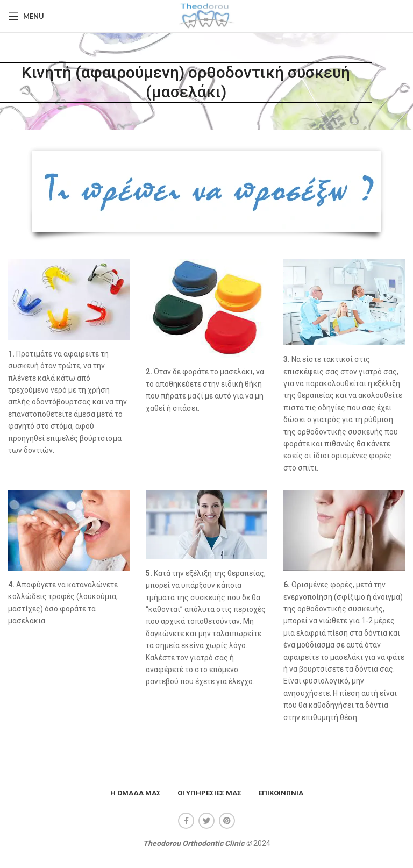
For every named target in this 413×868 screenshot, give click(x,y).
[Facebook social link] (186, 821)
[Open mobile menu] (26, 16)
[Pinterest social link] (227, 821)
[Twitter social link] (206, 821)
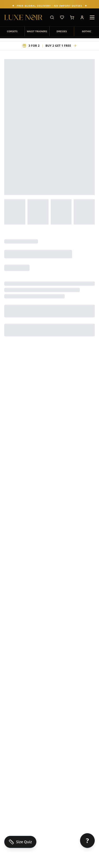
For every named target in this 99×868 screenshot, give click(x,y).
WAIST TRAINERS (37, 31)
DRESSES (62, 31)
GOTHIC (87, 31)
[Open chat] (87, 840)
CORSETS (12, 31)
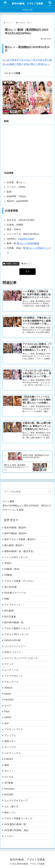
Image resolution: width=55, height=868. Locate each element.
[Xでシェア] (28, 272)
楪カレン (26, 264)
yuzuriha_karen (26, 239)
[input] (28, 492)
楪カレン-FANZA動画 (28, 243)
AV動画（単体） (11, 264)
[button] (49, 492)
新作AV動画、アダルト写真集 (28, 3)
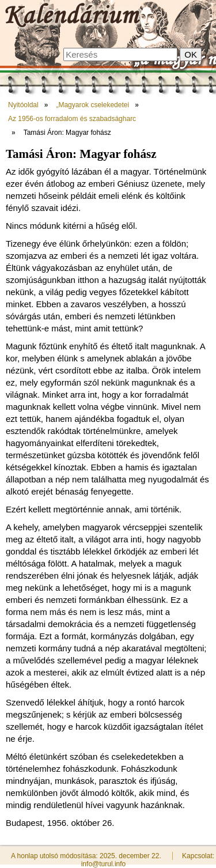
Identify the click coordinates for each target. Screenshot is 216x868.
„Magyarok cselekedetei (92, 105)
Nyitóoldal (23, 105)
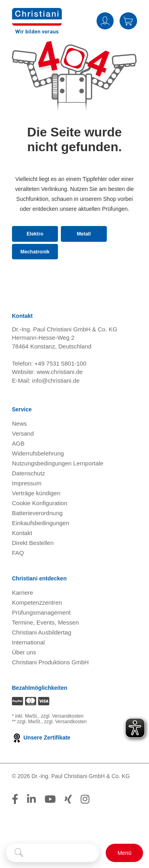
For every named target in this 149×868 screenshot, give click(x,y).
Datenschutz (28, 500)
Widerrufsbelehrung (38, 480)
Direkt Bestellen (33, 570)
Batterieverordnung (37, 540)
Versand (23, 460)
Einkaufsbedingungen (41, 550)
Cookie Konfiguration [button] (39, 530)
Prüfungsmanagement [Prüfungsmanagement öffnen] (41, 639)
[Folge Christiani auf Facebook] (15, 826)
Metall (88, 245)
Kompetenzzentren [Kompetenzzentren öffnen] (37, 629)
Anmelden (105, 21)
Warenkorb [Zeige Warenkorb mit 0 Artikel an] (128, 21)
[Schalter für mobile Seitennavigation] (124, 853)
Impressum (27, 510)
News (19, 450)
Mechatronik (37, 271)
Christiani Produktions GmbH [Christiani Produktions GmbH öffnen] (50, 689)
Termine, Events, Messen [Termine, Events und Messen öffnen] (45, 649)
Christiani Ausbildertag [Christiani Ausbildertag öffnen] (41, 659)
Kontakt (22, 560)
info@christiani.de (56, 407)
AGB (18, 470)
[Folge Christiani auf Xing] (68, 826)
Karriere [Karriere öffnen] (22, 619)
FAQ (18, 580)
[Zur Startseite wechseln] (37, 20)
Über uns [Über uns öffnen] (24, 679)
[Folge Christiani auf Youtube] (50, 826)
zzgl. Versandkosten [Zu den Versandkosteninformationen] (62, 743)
= = = =
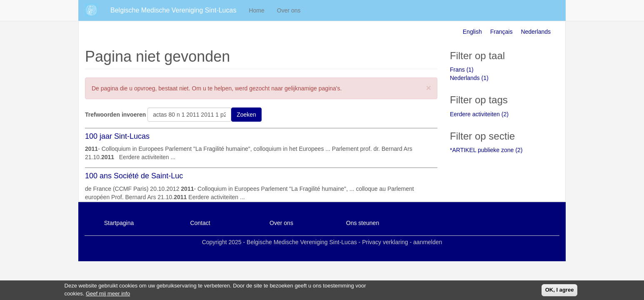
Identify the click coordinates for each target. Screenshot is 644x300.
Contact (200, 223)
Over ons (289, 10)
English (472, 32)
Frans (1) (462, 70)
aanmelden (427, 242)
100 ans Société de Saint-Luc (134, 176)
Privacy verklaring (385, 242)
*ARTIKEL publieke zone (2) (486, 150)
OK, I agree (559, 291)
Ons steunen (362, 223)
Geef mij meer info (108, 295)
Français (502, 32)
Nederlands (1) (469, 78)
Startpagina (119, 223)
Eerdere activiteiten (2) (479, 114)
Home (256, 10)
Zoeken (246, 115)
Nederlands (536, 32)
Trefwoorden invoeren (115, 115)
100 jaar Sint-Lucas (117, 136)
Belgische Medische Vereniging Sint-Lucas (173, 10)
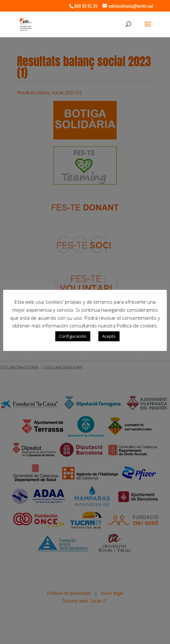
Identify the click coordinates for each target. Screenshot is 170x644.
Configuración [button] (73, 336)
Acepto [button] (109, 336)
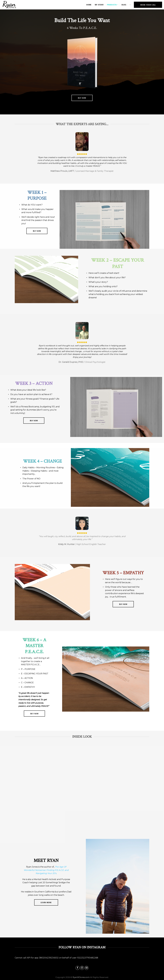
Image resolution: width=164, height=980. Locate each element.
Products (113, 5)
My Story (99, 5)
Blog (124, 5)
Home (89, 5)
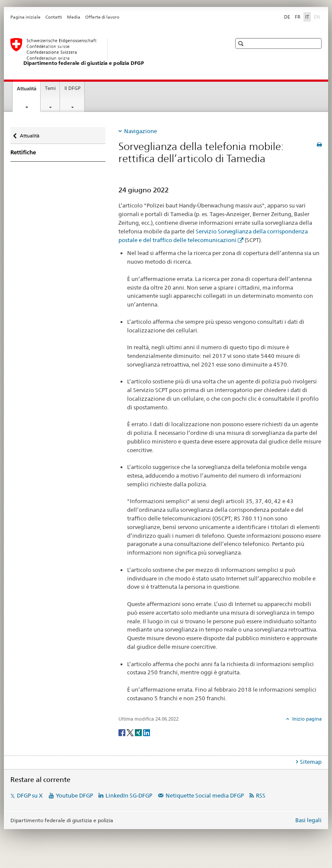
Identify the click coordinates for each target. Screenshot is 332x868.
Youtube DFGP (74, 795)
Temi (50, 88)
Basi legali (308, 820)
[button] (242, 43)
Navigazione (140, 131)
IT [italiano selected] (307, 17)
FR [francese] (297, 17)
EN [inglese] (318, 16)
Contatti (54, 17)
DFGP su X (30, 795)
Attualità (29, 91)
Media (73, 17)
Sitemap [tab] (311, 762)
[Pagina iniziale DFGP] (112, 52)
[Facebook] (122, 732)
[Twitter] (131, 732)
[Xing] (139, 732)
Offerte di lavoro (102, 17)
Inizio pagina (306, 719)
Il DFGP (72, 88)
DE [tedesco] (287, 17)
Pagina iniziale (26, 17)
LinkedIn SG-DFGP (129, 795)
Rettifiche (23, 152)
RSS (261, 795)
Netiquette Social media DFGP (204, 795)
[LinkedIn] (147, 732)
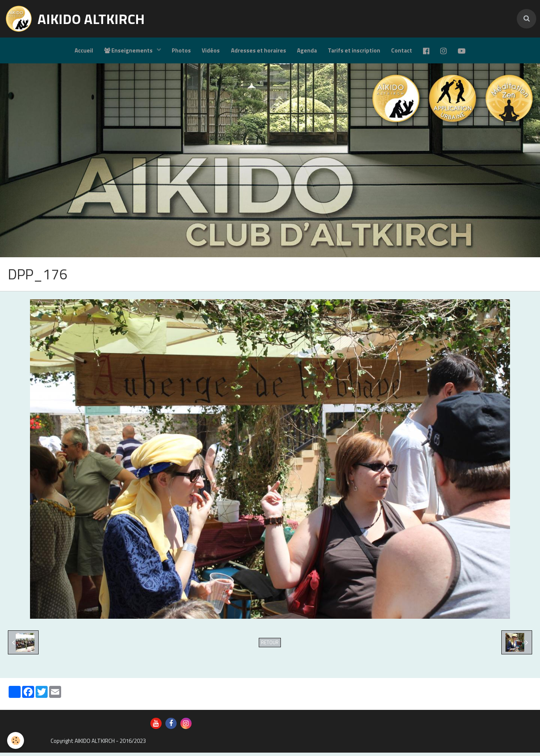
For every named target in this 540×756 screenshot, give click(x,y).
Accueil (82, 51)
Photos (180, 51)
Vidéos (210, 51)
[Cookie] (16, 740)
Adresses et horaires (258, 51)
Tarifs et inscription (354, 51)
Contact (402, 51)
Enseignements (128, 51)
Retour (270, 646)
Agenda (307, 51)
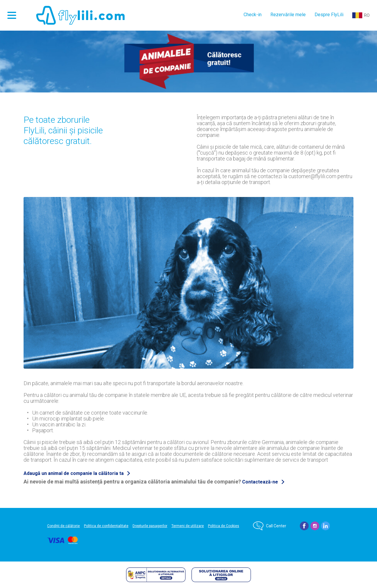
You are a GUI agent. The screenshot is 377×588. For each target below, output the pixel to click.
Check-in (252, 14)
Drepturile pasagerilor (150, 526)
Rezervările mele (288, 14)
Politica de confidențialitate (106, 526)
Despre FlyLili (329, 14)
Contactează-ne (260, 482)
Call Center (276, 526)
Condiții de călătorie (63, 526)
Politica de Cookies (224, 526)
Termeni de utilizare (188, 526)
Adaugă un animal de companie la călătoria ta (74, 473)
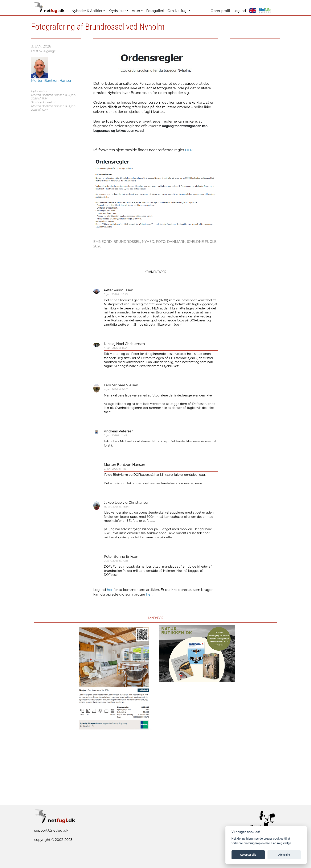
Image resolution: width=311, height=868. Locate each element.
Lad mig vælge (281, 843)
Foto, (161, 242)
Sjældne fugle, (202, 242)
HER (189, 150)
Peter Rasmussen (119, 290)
= = = =
#### TASK DETAILS:
In the data, change "Call Center" to "Help Desk" in the lines from the one with "Drepturile pasagerilor (150, 526)" up to and including the one with "Lad mig vælge (281, 843)", keeping everything else the same. Give only those lines, and omit the pictures.

#### ANSWER TO THIS EXERCISE:
Drepturile pasagerilor (150, 526)
Rezervările mele (288, 14)
Politica de confidențialitate (106, 526)
Despre FlyLili (329, 14)
Contactează-ne (260, 482)
Help Desk (276, 526)
Condiții de călătorie (63, 526)
Politica de Cookies (224, 526)
Termeni de utilizare (188, 526)
Adaugă un animal de companie la călătoria ta (74, 473)
Image resolution: width=311, height=868. Locate each element.
Lad mig vælge (281, 843)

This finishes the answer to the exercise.